L’homme (Je ne connaîtrai pas son nom) met une petite nappe sur une chaise, dispose des petits zakouskis qu’il a achetés à la gardienne et une petite bouteille de vodka. Alors je pose la mienne à coté. On va siffler les deux bouteilles sans problème. Alors commence une discussion à bâtons rompus (Je réalise maintenant que je parlais bien le russe, comme je venais de sortir des cours d’Irina).
Il raille le concept « d’âme russe » (Russkaïa Jisen), alors qu’il en est le digne représentant. Cet homme est un pèlerin ; il vient tous les ans de
Saint Pétersbourg pour se ressourcer si loin dans le Nord. Il est l’exemple typique de ce grand sentimental, à « l’âme russe ». La conversation continue dans la nuit sans que nous n’atteignions le stade de poivrots ; alors nous éteignons les feux. La nuit sera courte avant que mon réveil matin féminin ne vienne me tirer par la manche. Je crois qu’elle aura l’obligeance ou la docilité de me préparer un petit déjeuner. Ah ces dames russes, quel bonheur, quel encouragement à ma paresse naturelle, elles s’occupent de tout et en silence !
Je ne veux pas apparaître comme « Monsieur Je sais tout sur la
Russie » et généraliser mes petites expériences. Mais J’ai observé plusieurs fois cette rencontre de deux individus ne se connaissant pas, sans quant à soi, se mettant d’accord pour passer un moment ensemble à discuter, comme s’ils se connaissaient depuis toujours, de nuit souvent, cadrant ainsi avec le sentimentalisme russe. Si je forçais le trait, je dirais : « Bonjour Frère ou Sœur humains, ou alors Frère ou Sœur de notre Nation, (Les Russes ont un fort sentiment d’appartenance à leur Nation) raconte moi qui tu es, passons la soirée ensemble, c’est mieux que d’être seuls dans notre coin ; comme nous sommes des sentimentaux, rêvons de notre pays, de notre culture, de nos exploits, des femmes, que sais-je ? »

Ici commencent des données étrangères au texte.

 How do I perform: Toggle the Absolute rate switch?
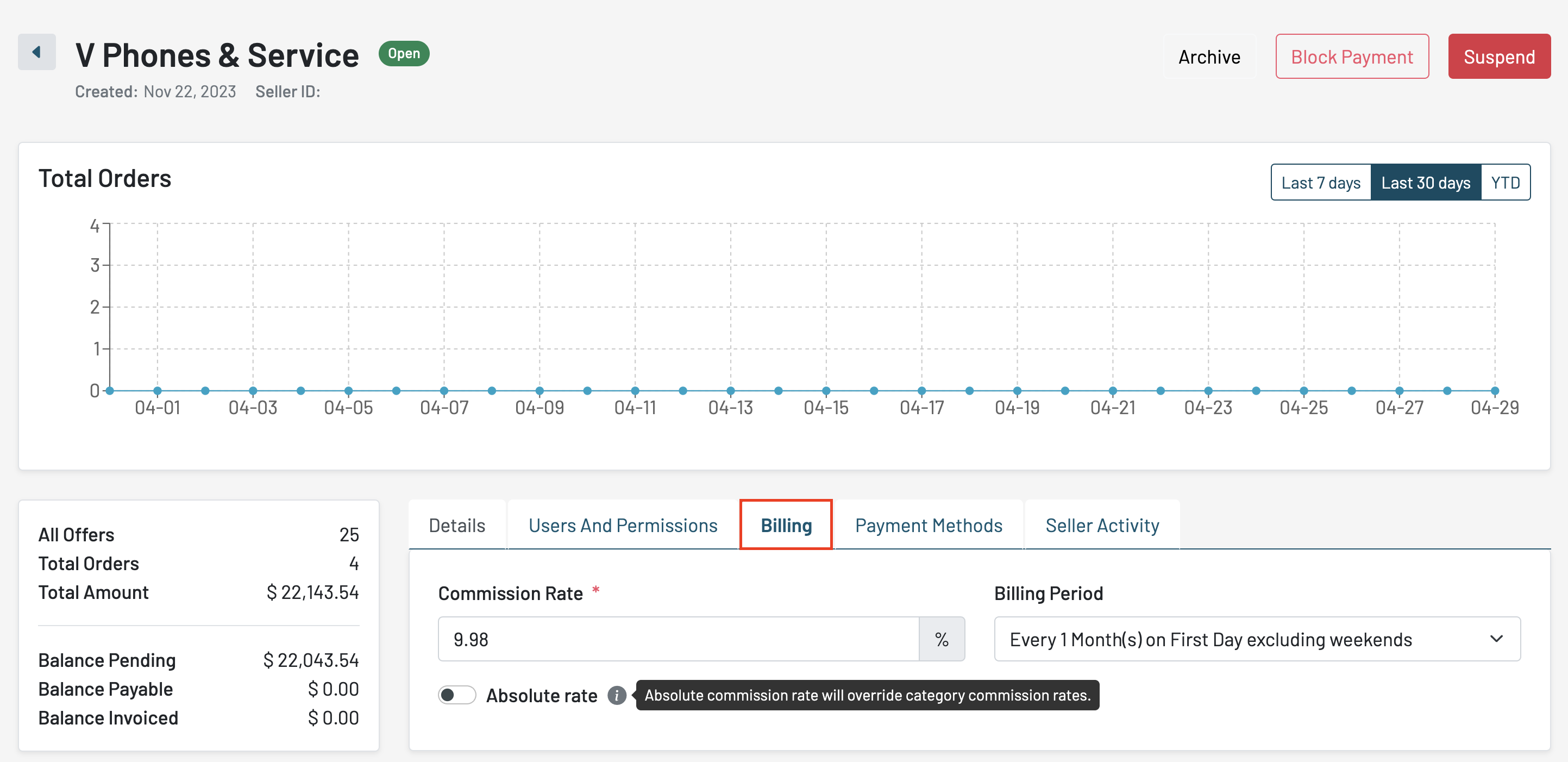coord(456,695)
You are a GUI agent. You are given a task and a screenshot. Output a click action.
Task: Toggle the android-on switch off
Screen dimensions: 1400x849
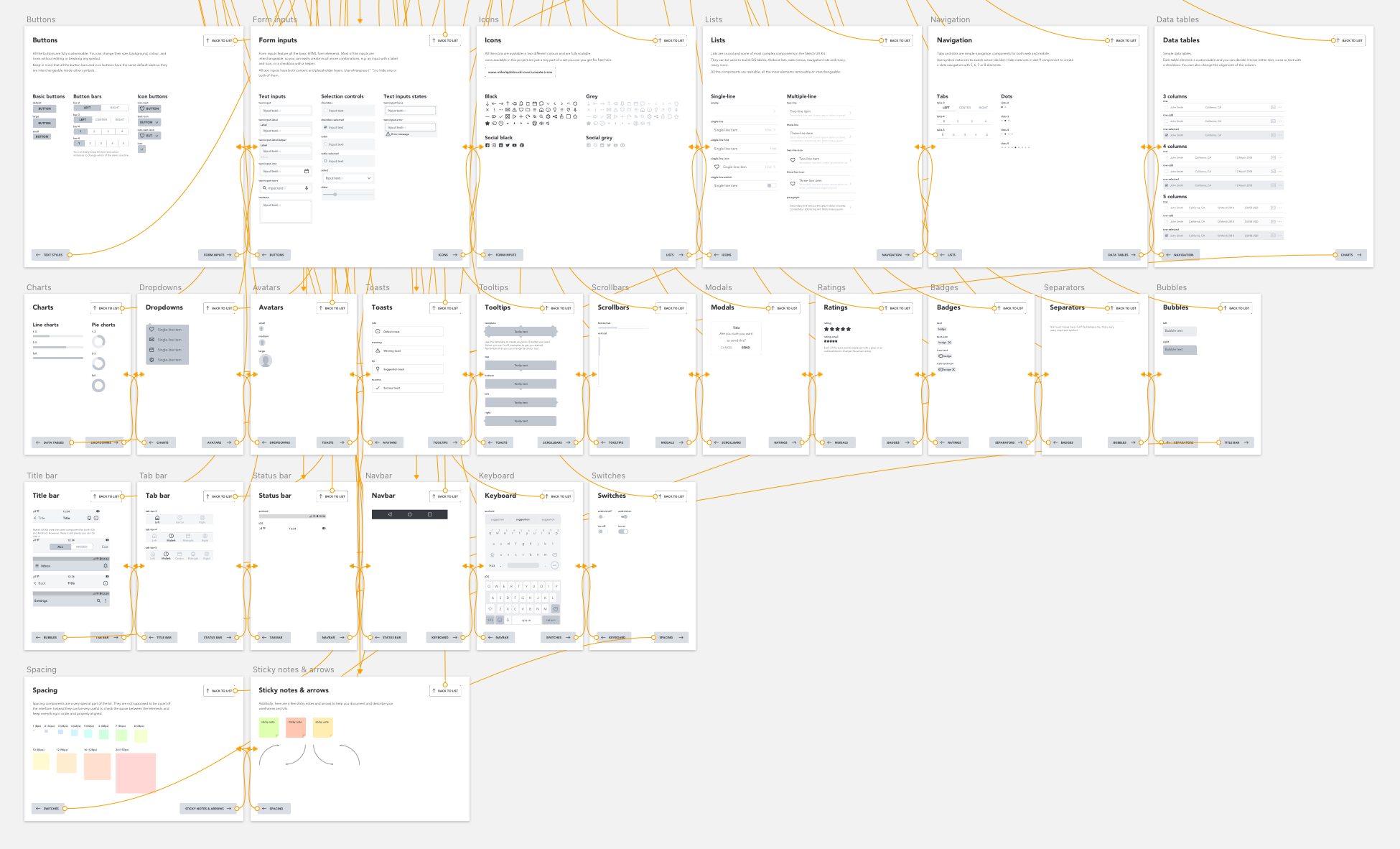tap(625, 516)
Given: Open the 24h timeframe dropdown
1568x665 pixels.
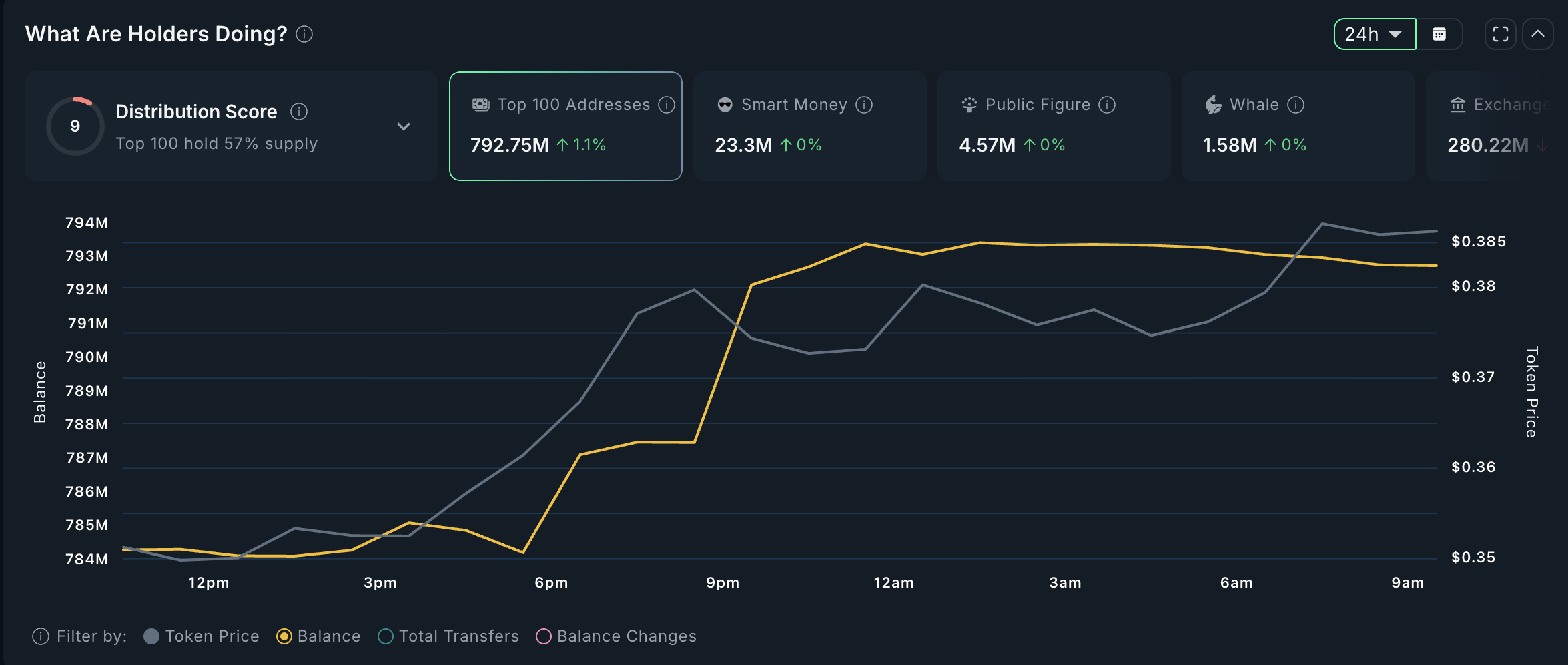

Du temps de l’Union Soviétique déjà, les hommes dans la rue voulaient fuir leur solitude et noyer leur vague à l’âme. Ils se dévisageaient et se montraient 3 doigts : C’était le signe convenu qu’ils étaient volontaires pour torcher une bouteille de vodka à trois, signe de rencontre instantanée, sans barrière, de gens qui ne se connaissaient pas mais tellement identiques, pour un projet commun : Picoler, ou partager leur tristesse, ou les deux à la fois.
J’ai déjà observé dans le train un vieil officier se trouver un camarade de vodka pour la nuit. J’ai partagé un koupé avec une jeune demoiselle et nous avons entamé cette proximité fortuite, sans vodka, mais avec le thé de la Provonidtsa.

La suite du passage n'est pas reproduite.